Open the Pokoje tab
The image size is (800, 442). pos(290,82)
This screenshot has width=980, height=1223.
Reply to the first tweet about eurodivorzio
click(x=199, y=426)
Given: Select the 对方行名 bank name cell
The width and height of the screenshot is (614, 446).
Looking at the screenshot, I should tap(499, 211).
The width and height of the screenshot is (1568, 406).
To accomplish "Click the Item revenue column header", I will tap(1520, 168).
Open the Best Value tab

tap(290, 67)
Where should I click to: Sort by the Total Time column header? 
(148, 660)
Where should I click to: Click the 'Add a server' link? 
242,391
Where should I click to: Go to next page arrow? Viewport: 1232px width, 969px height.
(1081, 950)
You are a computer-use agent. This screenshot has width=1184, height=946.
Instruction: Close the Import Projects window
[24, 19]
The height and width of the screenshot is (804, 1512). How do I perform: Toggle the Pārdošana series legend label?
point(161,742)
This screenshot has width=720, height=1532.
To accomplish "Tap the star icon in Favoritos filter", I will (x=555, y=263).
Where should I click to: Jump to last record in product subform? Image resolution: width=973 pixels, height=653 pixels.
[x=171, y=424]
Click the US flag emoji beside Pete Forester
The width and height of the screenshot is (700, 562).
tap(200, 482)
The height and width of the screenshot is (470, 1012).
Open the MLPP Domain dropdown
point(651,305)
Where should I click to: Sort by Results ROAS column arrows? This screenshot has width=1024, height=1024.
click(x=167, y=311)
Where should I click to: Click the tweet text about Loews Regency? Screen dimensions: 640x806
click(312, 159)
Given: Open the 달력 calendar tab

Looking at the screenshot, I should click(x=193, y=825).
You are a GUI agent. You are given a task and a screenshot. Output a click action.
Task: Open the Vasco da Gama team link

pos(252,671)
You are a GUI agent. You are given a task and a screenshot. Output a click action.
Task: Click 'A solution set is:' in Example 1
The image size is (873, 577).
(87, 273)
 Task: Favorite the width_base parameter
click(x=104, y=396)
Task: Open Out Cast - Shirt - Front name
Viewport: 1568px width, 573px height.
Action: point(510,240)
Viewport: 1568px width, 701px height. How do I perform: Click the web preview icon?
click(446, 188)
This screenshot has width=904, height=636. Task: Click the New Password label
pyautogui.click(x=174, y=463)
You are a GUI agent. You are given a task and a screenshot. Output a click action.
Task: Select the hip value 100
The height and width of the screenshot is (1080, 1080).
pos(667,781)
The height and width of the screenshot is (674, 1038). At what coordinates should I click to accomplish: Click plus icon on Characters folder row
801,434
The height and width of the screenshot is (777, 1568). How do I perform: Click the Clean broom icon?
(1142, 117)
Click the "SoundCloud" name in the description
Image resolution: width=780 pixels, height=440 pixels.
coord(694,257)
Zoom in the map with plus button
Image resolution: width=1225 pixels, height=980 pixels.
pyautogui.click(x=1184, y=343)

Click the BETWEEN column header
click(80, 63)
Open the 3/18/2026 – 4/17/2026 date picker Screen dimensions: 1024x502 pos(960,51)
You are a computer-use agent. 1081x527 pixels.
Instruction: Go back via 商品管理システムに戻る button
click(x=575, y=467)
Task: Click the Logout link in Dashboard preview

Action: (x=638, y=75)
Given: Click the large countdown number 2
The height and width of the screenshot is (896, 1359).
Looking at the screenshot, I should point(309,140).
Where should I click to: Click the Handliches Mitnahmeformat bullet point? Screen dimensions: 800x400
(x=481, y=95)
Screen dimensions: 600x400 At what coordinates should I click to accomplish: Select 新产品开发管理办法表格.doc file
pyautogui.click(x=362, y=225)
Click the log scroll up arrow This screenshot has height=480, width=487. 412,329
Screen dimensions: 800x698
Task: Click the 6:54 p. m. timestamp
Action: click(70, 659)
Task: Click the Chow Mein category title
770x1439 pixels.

___

What is needed: Reproduce the listing exactly, leaving nothing out.

Task output:
Open the Pokoje tab
The image size is (800, 442). pos(290,82)
This screenshot has width=980, height=1223.
Reply to the first tweet about eurodivorzio
click(x=199, y=426)
Given: Select the 对方行名 bank name cell
The width and height of the screenshot is (614, 446).
Looking at the screenshot, I should tap(499, 211).
The width and height of the screenshot is (1568, 406).
To accomplish "Click the Item revenue column header", I will tap(1520, 168).
Open the Best Value tab

tap(290, 67)
Where should I click to: Sort by the Total Time column header? 
(148, 660)
Where should I click to: Click the 'Add a server' link? 
242,391
Where should I click to: Go to next page arrow? Viewport: 1232px width, 969px height.
(1081, 950)
You are a computer-use agent. This screenshot has width=1184, height=946.
Instruction: Close the Import Projects window
[24, 19]
The height and width of the screenshot is (804, 1512). How do I perform: Toggle the Pārdošana series legend label?
point(161,742)
This screenshot has width=720, height=1532.
To accomplish "Tap the star icon in Favoritos filter", I will (x=555, y=263).
Where should I click to: Jump to last record in product subform? Image resolution: width=973 pixels, height=653 pixels.
[x=171, y=424]
Click the US flag emoji beside Pete Forester
The width and height of the screenshot is (700, 562).
tap(200, 482)
The height and width of the screenshot is (470, 1012).
Open the MLPP Domain dropdown
point(651,305)
Where should I click to: Sort by Results ROAS column arrows? This screenshot has width=1024, height=1024.
click(x=167, y=311)
Where should I click to: Click the tweet text about Loews Regency? Screen dimensions: 640x806
click(312, 159)
Given: Open the 달력 calendar tab

Looking at the screenshot, I should click(x=193, y=825).
You are a GUI agent. You are given a task and a screenshot. Output a click action.
Task: Open the Vasco da Gama team link

pos(252,671)
You are a GUI agent. You are given a task and a screenshot. Output a click action.
Task: Click 'A solution set is:' in Example 1
The image size is (873, 577).
(87, 273)
 Task: Favorite the width_base parameter
click(x=104, y=396)
Task: Open Out Cast - Shirt - Front name
Viewport: 1568px width, 573px height.
Action: point(510,240)
Viewport: 1568px width, 701px height. How do I perform: Click the web preview icon?
click(446, 188)
This screenshot has width=904, height=636. Task: Click the New Password label
pyautogui.click(x=174, y=463)
You are a GUI agent. You are given a task and a screenshot. Output a click action.
Task: Select the hip value 100
The height and width of the screenshot is (1080, 1080).
pos(667,781)
The height and width of the screenshot is (674, 1038). At what coordinates should I click to accomplish: Click plus icon on Characters folder row
801,434
The height and width of the screenshot is (777, 1568). How do I perform: Click the Clean broom icon?
(1142, 117)
Click the "SoundCloud" name in the description
Image resolution: width=780 pixels, height=440 pixels.
coord(694,257)
Zoom in the map with plus button
Image resolution: width=1225 pixels, height=980 pixels.
pyautogui.click(x=1184, y=343)

Click the BETWEEN column header
click(80, 63)
Open the 3/18/2026 – 4/17/2026 date picker Screen dimensions: 1024x502 pos(960,51)
You are a computer-use agent. 1081x527 pixels.
Instruction: Go back via 商品管理システムに戻る button
click(x=575, y=467)
Task: Click the Logout link in Dashboard preview

Action: (x=638, y=75)
Given: Click the large countdown number 2
The height and width of the screenshot is (896, 1359).
Looking at the screenshot, I should point(309,140).
Where should I click to: Click the Handliches Mitnahmeformat bullet point? Screen dimensions: 800x400
(x=481, y=95)
Screen dimensions: 600x400 At what coordinates should I click to accomplish: Select 新产品开发管理办法表格.doc file
pyautogui.click(x=362, y=225)
Click the log scroll up arrow This screenshot has height=480, width=487. 412,329
Screen dimensions: 800x698
Task: Click the 6:54 p. m. timestamp
Action: click(70, 659)
Task: Click the Chow Mein category title
770x1439 pixels.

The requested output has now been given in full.